Burada, bu kanun tasarısında muhalefetin itiraz ettiği kaç madde var?

SÜREYYA SADİ BİLGİÇ (Isparta) - Size yakışmıyor bunlar.

MEHMET ERDOĞAN (Devamla) - Muhalefetin itiraz ettiği maddeler konusunda siz Komisyonda uzlaşsaydınız burada da bu kanun şimdiye çıkmış, bitmişti.

SÜREYYA SADİ BİLGİÇ (Isparta) - Komisyon aşamasındaki görüşmeleri bilmeden konuşuyorsunuz burada.

MEHMET ERDOĞAN (Devamla) - Yani, kendiniz uzlaşmaya gelmiyorsunuz, ondan sonra "Muhalefet engelledi." diye burada boşuna konuşuyorsunuz. Yani uzlaşalım, bizim çıkarılmasını istediğimiz 10-15 maddeyi çıkarın, biz muhalefet etmekten vazgeçelim.

SÜREYYA SADİ BİLGİÇ (Isparta) - Onun bununla ne alakası var? Komisyon aşamasında bunların hepsi konuşuldu, önergelerde gerekli düzeltmeler yapıldı.

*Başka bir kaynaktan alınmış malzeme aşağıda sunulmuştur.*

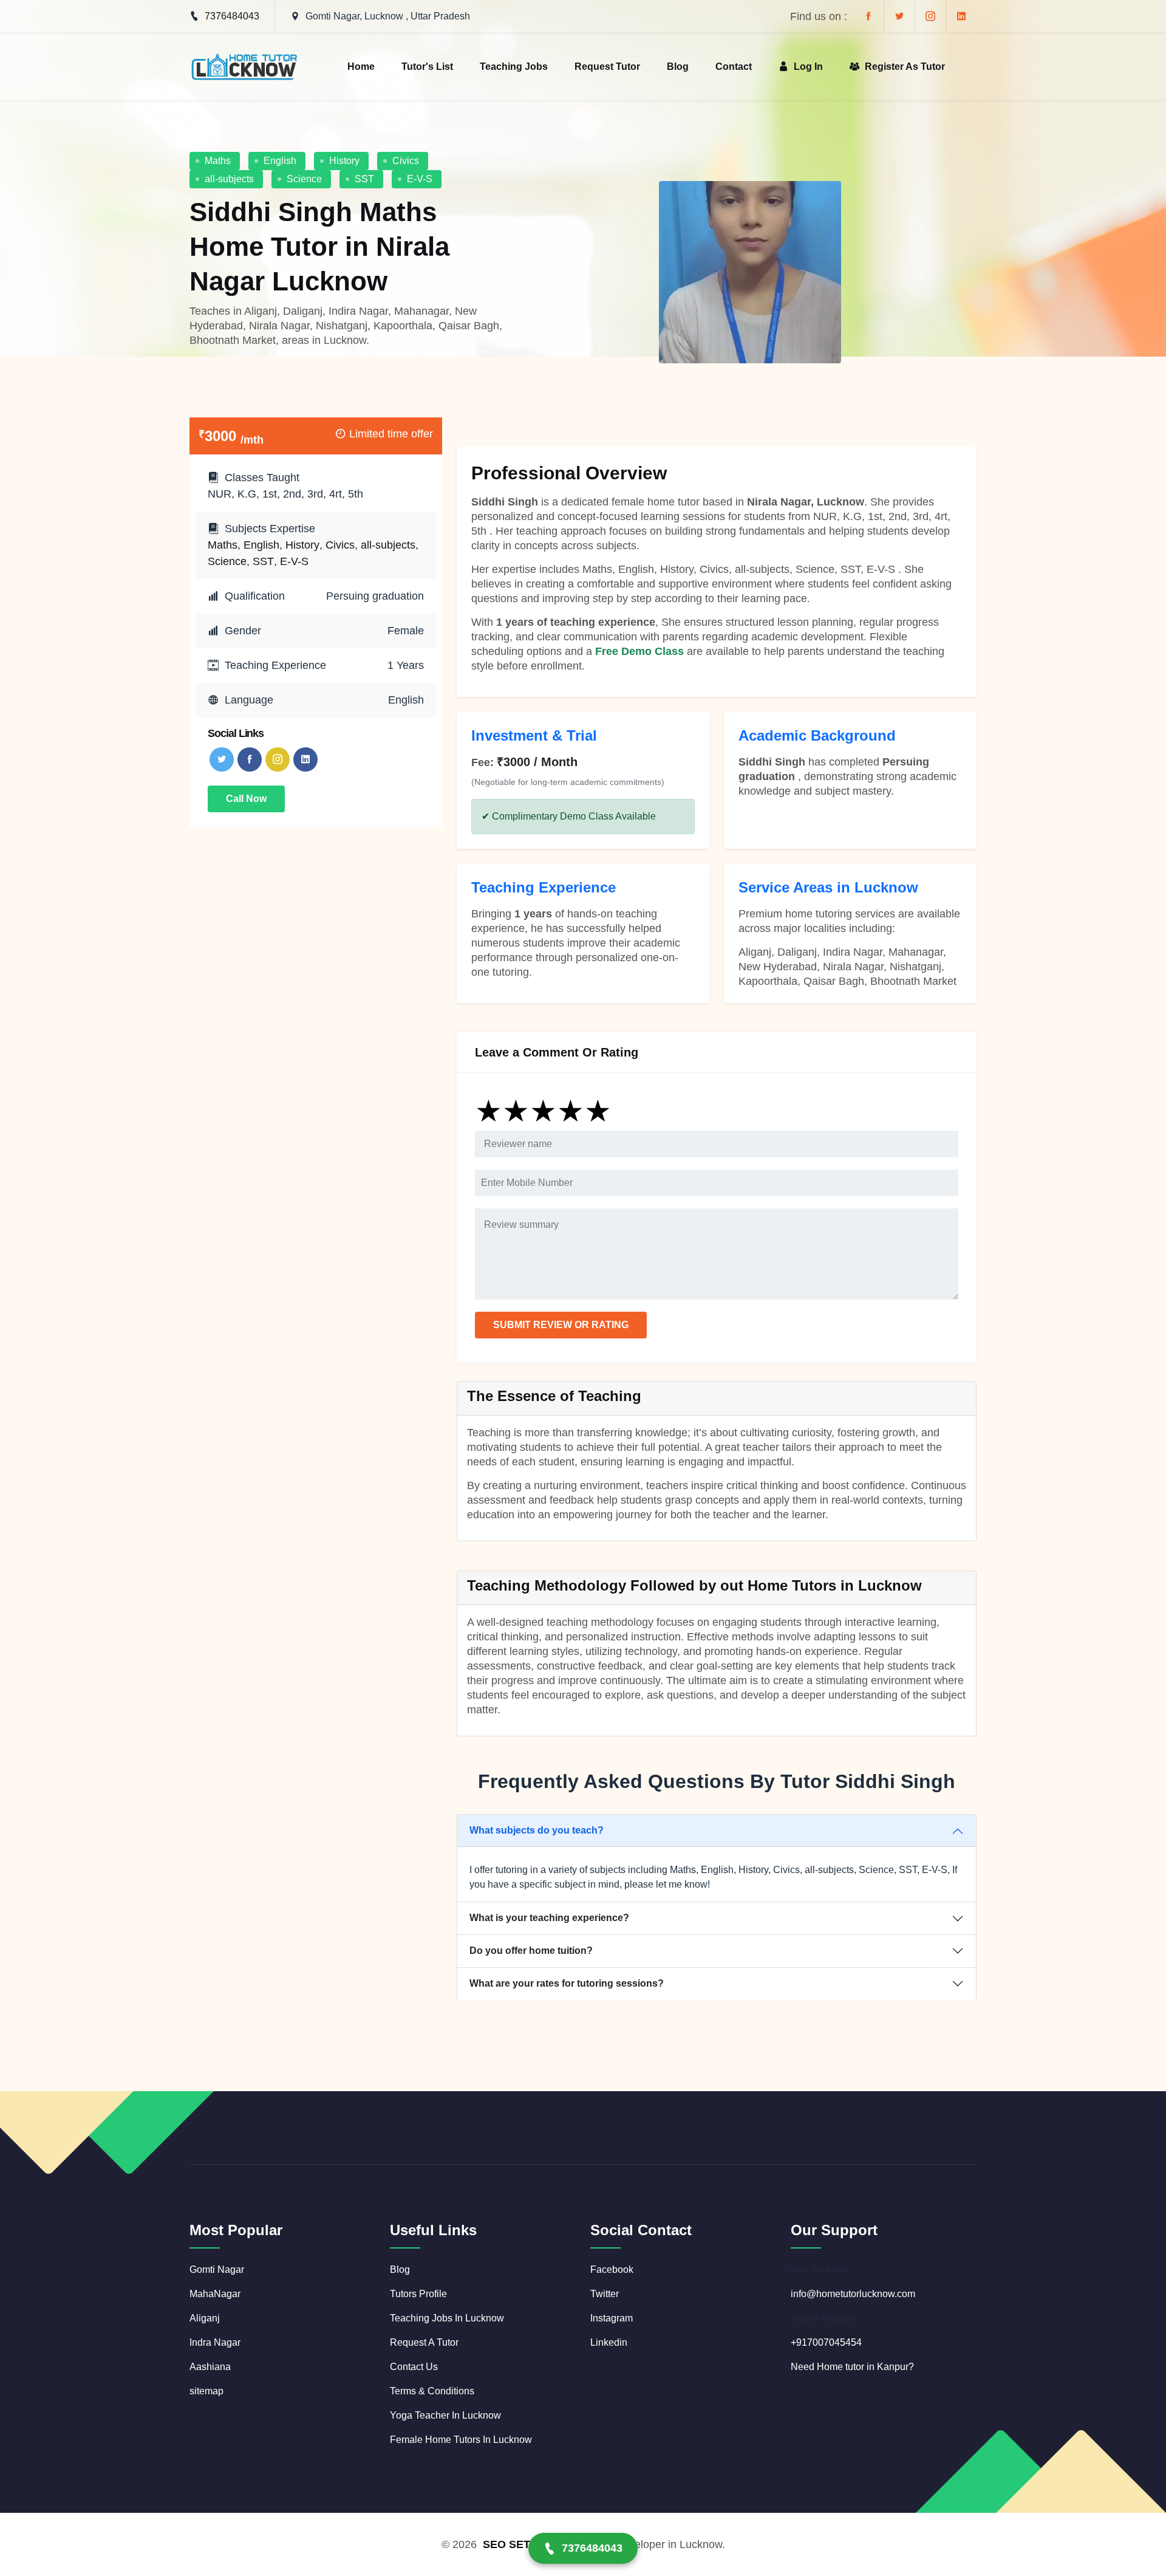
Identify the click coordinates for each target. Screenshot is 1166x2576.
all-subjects (229, 179)
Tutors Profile (418, 2294)
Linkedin (608, 2342)
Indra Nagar (214, 2342)
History (344, 161)
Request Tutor (607, 66)
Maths (218, 161)
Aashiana (210, 2367)
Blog (678, 66)
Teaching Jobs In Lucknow (447, 2318)
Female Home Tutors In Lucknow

MEHMET ERDOĞAN (Devamla) - Hepsi konuşuldu, hiçbir şey değişmediği için burada yeniden uğraşıyoruz bunlarla. Değişmiş olsaydı, yeteri kadar herkes uzlaşmış olsaydı bugün burada bunlar konuşulmazdı.

Ben hepinize tekrar teşekkür ediyorum, saygılar sunuyorum. (MHP sıralarından alkışlar)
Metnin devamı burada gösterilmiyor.